Mamma - 12 settembre 2017

Se in questi ultimi tempi vi siete chiesti come parlare del terrorismo ai bambini, ecco qualche consiglio pratico per affrontare questo spinoso tema che coinvolge tutti, grandi e piccini.

Parlare ai bambini di ciò che sta accadendo in questi ultimi tempi a causa del terrorismo risulta spesso una esigenza sentita da educatori e genitori. Ma come parlare del terrorismo ai bambini?

Partiamo con il dire che parlarne non è un obbligo e che se ne dovrebbe parlare solo se lo si ritiene necessario, se loro ci fanno domande o se risultano scossi dalla “bomba emotiva” (o per prevenire che ciò avvenga) che viene sganciata a casa nostra dai media. Detto questo, ai bambini si deve parlare con franchezza, dicendo ciò che è vero perchè loro, quando “i conti non tornano” e ci sono troppe ipotesi, sofferenze inespresse e fatti non chiari, non riescono a farsi una vera idea di ciò che accade. Il risultato? Potremmo spaventarli ancora di più. Quindi, parliamo chiaro.

In linea di massima ecco come fare:

  • Ascoltiamo quali possono essere le loro paure
  • Rassicuriamo e proteggiamo
  • Per parlare chiaro di terrorismo ai bambini facciamoci un’idea, prepariamoci, entriamo nel merito e poi procediamo.
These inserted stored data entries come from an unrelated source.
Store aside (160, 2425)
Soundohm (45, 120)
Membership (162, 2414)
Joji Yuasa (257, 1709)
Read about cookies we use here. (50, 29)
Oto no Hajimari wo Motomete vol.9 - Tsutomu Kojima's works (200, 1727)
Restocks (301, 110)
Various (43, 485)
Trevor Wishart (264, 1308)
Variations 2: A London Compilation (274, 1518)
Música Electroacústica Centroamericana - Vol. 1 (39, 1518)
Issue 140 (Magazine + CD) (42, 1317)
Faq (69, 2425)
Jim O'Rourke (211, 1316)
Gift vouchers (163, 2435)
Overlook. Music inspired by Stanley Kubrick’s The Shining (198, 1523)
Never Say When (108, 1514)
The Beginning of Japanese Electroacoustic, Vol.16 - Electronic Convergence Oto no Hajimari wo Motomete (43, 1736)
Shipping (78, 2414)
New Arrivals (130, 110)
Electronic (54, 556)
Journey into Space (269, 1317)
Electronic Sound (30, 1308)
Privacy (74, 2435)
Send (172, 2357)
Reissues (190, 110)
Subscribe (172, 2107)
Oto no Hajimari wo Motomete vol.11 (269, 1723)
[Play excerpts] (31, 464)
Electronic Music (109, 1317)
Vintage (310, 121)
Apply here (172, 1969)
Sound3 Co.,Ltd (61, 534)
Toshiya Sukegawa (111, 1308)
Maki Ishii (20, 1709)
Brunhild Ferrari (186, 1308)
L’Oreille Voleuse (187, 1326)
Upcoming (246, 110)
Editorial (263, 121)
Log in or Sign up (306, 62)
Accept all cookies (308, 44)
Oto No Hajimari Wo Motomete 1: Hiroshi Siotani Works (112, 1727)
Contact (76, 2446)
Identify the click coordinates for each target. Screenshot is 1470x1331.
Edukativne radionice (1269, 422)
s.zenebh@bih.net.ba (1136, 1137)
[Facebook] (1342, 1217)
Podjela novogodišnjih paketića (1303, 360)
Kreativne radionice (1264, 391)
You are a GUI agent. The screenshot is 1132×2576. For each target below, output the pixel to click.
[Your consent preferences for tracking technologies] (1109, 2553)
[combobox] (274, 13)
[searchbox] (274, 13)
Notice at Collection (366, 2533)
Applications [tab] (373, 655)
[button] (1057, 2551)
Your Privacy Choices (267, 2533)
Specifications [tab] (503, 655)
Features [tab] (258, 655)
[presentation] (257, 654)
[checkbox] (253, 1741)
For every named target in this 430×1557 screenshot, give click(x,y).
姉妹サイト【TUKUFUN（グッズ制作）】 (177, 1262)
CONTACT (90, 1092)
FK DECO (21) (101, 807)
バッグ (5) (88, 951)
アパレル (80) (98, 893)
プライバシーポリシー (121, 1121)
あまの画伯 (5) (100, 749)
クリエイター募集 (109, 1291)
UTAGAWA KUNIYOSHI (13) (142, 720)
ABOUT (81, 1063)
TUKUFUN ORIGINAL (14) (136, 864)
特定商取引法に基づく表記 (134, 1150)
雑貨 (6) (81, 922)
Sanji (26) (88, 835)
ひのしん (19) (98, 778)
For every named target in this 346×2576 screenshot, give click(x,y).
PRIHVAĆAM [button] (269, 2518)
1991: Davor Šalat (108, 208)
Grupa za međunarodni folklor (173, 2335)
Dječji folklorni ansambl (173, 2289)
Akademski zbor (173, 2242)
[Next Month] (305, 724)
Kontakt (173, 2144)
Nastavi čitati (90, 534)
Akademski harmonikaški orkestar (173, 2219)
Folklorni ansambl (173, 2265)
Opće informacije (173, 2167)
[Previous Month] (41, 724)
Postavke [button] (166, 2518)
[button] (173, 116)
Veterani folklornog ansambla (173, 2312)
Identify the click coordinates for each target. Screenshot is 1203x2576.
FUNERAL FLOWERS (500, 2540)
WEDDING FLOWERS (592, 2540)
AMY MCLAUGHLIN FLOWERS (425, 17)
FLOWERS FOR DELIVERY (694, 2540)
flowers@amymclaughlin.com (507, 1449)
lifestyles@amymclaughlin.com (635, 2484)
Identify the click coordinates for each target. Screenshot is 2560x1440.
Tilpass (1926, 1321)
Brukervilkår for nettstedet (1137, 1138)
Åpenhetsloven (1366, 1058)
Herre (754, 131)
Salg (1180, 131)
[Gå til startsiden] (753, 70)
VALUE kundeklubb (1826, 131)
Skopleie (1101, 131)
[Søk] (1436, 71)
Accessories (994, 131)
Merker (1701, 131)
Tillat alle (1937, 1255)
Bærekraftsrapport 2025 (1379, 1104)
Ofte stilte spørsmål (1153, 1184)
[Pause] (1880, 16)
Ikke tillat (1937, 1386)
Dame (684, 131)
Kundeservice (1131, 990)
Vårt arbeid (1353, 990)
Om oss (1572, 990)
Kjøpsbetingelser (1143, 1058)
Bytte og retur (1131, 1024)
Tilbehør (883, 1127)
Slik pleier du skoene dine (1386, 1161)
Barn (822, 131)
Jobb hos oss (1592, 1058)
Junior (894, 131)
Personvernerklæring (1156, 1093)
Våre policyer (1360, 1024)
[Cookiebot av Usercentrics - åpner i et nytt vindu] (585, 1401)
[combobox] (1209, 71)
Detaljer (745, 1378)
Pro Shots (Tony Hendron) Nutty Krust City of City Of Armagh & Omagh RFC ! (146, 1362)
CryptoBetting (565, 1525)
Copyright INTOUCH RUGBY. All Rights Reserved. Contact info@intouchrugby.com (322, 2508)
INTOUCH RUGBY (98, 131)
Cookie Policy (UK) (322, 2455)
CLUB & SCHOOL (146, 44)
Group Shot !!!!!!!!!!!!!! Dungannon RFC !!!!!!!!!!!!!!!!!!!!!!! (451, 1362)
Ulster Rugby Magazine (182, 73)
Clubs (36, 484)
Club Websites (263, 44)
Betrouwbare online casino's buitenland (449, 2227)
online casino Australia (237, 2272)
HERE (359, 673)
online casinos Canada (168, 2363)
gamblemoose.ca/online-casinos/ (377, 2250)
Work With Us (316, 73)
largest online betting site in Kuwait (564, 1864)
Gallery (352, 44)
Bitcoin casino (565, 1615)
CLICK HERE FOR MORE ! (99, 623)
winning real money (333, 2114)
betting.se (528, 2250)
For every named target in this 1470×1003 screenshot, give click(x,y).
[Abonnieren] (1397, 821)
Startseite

Tutto dipende dall’età, naturalmente: con i bambini piccoli parlare di terrorismo potrebbe non essere troppo indicato se non risulta strettamente necessario, magari perchè ci si accinge a fare un viaggio in luoghi in cui ci sono stati attentati terroristici tali per cui è necessario spiegare bene tutto.

Usiamo le fiabe i disegni, una recita; lasciamo esprimere loro le proprie emozioni e, soprattutto, spieghiamogli che cosa vedono in TV a proposito degli attentati terroristici.

A loro non importa che l’attentatore si chiami Isis o altro, importa che ci siano delle persone malvagie che vogliono uccidere altre persone innocenti, importa che la guerra esiste in ogni angolo del pianeta e nel nostro cuore e che è bene saperlo perchè ogni giorno ci sono bambini meno fortunati che vivono sotto le bombe e sono lontano dalle loro mamme. In fondo, gli abbiamo raccontato per secoli che esiste un lupo cattivo, un uomo nero, una strega… perchè ora non dargli un nome e un cognome, tanto più che il lupo non è cattivo affatto e le streghe non esistono?

Terrorismo bambini

Usare le metafore è un bene per spiegare che quando una persona soffre può ferire gli altri. Non importa dire nemmeno che la causa di tutto questo è (o potrebbe essere) la religione, ma è bene dire che anche nel nostro Paese un tempo ci sono state guerre per ottenere la libertà: quella di poter pregare ognuno a modo suo, di poter essere Cristiani, Buddisti e Musulmani, quanto di poter andare a scuola e giocare per strada con amichetti di tutte le razze e di tutte le etnie. La parola “terrorismo” inoltre significa qualcosa di preciso: usare la strategia del terrore e la paura come arma per fare del male, ma che a tale angoscia non si deve cedere e si deve combattere con la fiducia e l’unità.

Per spiegare ai bambini il terrorismo non è necessario dire che noi siamo “buoni” e gli altri cattivi ma è meglio dire che il male esiste e c’è sempre chi è pronto a uccidere e ferire per ottenere ciò che vuole.

Raccontare i fatti, a questo punto – l’attentato di Barcellona, di Parigi e tutti gli altri – sarà un po’ più semplice perchè si potrà dire che un gruppo di persone molto cattive e arrabbiate minacciano il bene e la felicità di tutti gli altri, compiendo azioni malvagie che sono gli attentati terroristici.